Exercise instructions
Look below for the line with "Viewport: 2132px width, 1161px height.", then give it again exactly, along with every line that comes after it, the final line included.
== Extracted data ==
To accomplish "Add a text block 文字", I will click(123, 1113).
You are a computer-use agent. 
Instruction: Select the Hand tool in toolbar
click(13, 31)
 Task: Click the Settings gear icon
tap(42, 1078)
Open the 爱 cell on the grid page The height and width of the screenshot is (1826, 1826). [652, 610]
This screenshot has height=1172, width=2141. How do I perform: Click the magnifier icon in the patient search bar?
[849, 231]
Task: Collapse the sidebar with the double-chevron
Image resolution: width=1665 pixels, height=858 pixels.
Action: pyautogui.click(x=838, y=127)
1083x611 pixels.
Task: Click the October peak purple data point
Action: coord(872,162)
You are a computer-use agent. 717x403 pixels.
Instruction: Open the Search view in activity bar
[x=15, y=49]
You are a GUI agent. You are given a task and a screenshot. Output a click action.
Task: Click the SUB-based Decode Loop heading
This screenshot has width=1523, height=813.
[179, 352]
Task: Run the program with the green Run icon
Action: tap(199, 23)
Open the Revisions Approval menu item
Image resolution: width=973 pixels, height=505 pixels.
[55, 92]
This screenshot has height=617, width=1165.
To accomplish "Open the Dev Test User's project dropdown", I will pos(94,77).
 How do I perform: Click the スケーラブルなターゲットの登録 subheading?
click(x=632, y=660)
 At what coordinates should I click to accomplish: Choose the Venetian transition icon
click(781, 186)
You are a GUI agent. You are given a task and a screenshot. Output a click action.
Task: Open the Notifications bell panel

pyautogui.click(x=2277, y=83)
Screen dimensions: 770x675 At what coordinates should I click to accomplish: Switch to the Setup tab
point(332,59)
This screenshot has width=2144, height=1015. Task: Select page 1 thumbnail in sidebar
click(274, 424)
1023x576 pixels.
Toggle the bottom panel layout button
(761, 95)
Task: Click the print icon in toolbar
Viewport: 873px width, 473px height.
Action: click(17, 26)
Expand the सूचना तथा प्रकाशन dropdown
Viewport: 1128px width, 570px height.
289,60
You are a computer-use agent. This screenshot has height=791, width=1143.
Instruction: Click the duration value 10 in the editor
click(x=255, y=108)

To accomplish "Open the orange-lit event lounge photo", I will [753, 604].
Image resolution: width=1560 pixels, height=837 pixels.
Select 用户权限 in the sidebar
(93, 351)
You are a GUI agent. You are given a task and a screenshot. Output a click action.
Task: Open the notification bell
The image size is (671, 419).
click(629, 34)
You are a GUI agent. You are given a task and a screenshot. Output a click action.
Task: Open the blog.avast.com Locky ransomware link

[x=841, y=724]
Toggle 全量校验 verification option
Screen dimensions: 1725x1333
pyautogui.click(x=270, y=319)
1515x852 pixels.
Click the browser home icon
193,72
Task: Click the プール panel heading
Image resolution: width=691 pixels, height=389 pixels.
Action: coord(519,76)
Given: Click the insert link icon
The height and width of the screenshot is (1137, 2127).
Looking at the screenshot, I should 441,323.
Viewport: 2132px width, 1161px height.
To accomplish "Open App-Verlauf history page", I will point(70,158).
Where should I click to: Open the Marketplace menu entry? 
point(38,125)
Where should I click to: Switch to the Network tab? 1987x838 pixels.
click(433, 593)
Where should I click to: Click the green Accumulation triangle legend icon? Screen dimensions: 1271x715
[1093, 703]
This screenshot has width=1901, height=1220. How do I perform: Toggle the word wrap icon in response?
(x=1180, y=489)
===
Solution for this exercise
Viewport: 2132px width, 1161px height.
To accomplish "Open App-Verlauf history page", I will point(70,158).
Where should I click to: Open the Marketplace menu entry? 
point(38,125)
Where should I click to: Switch to the Network tab? 1987x838 pixels.
click(433, 593)
Where should I click to: Click the green Accumulation triangle legend icon? Screen dimensions: 1271x715
[1093, 703]
This screenshot has width=1901, height=1220. How do I perform: Toggle the word wrap icon in response?
(x=1180, y=489)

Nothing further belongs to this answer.